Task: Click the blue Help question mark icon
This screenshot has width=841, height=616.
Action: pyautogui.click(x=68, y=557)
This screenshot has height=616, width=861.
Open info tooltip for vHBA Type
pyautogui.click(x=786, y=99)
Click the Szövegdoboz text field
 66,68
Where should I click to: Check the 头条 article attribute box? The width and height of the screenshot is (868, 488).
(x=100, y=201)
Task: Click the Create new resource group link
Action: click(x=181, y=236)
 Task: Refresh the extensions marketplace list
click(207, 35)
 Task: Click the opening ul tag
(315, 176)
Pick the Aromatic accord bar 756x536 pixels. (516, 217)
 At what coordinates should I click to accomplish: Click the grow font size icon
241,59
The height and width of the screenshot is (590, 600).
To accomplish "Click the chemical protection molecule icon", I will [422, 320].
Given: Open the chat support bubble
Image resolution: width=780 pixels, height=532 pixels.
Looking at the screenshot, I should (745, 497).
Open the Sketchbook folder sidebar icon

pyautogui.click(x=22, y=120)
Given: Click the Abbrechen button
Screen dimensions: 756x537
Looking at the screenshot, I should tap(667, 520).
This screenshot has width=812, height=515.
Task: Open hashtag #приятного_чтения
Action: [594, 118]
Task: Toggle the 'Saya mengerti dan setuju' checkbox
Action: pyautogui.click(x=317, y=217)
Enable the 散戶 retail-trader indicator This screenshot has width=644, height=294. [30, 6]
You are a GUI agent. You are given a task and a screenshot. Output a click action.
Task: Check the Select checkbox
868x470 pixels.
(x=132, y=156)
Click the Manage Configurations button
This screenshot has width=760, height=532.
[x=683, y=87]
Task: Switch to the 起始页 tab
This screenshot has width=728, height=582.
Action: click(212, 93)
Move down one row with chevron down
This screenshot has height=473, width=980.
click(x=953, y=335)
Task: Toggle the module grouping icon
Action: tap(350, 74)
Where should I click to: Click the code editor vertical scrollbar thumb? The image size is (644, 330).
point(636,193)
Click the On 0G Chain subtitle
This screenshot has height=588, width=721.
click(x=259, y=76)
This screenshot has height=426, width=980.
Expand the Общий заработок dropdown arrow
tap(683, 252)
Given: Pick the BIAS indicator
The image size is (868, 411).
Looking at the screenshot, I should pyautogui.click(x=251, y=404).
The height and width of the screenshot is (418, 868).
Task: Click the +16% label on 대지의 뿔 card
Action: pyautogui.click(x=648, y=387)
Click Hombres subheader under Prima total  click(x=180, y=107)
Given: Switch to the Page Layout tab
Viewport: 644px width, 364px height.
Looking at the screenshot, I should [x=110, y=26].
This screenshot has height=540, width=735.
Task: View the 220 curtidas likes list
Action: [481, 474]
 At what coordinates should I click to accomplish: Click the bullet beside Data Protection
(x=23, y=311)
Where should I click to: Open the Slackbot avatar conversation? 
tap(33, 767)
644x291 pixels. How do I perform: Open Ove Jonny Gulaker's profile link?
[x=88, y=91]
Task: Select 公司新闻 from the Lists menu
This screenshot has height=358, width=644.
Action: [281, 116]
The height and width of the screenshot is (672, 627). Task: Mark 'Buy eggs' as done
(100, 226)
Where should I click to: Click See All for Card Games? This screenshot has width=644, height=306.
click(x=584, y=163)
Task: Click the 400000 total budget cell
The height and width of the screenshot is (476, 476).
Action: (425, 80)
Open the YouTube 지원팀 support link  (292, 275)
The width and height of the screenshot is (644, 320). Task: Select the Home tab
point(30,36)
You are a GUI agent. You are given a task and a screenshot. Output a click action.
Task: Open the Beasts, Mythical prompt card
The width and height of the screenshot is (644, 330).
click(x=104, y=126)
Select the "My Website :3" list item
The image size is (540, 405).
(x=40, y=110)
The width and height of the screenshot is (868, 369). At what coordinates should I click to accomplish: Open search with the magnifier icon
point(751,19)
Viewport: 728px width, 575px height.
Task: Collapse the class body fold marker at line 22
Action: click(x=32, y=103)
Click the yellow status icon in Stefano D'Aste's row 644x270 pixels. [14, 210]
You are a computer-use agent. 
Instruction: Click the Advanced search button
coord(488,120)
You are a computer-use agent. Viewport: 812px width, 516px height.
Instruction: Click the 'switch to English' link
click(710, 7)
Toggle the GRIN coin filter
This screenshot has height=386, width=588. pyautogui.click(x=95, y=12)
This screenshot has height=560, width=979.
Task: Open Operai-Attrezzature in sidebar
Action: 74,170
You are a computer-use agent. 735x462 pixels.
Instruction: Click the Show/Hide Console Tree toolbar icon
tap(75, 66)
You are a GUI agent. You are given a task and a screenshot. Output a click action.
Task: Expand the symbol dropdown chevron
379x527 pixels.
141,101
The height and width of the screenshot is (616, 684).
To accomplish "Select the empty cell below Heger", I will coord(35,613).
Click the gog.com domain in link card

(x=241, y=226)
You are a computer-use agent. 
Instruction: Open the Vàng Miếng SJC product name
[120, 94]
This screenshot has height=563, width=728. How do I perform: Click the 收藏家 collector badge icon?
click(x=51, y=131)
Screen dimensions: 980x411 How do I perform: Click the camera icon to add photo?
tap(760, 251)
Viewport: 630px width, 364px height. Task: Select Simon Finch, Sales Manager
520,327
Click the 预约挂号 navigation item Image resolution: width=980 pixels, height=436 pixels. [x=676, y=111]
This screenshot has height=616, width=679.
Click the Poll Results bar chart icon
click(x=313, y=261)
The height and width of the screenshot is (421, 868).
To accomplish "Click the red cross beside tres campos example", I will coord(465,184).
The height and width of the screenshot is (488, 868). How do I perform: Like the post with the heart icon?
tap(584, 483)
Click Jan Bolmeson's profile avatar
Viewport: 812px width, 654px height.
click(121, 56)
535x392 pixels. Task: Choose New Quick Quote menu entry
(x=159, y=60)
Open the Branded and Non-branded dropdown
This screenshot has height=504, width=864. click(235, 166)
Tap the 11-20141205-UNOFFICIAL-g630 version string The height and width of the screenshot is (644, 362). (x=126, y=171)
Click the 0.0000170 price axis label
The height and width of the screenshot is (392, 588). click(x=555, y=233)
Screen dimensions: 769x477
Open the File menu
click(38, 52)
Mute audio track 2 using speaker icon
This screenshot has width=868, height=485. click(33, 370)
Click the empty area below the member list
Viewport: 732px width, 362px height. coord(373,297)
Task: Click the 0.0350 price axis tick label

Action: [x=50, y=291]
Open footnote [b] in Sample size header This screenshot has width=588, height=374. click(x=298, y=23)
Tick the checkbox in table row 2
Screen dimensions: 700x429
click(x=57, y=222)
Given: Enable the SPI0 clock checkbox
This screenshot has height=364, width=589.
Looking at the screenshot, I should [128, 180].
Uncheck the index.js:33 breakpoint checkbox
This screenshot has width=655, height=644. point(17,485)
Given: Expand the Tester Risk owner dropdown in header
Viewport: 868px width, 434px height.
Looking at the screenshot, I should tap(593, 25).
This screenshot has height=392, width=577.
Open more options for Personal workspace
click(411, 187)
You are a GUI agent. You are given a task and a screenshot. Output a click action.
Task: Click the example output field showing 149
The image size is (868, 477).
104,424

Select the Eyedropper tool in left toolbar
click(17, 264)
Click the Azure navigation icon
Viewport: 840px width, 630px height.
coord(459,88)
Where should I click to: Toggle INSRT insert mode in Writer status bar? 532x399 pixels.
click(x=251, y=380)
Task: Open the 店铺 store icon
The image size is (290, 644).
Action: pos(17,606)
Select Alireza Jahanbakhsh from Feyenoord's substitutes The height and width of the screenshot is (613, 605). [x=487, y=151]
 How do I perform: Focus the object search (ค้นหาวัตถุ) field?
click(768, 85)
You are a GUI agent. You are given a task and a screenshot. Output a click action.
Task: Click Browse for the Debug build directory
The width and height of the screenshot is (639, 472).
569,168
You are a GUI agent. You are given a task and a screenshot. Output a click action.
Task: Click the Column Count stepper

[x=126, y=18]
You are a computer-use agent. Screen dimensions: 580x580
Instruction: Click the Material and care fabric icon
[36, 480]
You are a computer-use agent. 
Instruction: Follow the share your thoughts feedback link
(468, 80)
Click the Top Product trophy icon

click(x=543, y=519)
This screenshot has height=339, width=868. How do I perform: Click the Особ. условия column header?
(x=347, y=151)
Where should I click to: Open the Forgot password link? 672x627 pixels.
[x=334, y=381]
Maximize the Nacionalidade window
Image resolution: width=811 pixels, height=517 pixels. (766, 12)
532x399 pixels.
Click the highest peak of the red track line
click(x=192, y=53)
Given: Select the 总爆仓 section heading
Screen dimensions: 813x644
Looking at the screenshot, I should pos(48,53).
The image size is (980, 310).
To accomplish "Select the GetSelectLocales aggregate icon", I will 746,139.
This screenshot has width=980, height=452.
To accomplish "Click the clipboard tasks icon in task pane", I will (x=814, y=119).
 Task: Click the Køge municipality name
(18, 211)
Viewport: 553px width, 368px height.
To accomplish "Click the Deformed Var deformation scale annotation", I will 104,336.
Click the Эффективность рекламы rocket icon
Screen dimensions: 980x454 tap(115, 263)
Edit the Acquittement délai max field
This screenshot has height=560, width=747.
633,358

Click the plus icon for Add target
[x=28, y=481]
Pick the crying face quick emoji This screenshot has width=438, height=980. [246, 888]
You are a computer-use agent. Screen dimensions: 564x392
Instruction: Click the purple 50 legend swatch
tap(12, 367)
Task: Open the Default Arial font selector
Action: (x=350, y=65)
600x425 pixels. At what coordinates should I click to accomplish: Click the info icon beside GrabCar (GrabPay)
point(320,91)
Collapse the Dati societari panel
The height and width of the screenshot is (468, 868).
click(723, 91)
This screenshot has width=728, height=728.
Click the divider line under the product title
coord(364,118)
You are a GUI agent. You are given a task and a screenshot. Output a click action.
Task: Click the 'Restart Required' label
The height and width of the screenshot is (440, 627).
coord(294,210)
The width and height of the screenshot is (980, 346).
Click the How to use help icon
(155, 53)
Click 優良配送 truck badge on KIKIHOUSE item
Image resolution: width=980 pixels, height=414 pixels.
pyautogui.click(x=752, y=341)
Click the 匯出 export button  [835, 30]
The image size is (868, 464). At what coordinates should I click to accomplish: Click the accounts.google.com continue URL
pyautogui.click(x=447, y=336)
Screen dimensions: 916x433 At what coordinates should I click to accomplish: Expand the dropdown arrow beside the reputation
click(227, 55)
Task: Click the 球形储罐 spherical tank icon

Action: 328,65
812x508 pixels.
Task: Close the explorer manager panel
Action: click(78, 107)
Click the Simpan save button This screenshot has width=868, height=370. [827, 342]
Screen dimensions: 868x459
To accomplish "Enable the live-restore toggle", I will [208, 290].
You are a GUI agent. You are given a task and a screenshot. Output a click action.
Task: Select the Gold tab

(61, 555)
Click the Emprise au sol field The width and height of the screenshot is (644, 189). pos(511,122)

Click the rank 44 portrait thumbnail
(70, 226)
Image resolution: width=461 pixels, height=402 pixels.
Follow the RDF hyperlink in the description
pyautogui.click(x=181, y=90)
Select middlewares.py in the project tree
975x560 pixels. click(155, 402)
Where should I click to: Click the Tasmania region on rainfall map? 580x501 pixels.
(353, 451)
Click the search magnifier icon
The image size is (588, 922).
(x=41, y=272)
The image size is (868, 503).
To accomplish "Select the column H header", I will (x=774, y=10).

══════

> [Exercise objective]
Each line of the data in which the string "Enable" appears needs to be copied.

> [Task result]
Enable the 散戶 retail-trader indicator This screenshot has width=644, height=294. [30, 6]
Given: Enable the SPI0 clock checkbox
To accomplish "Enable the live-restore toggle", I will [208, 290].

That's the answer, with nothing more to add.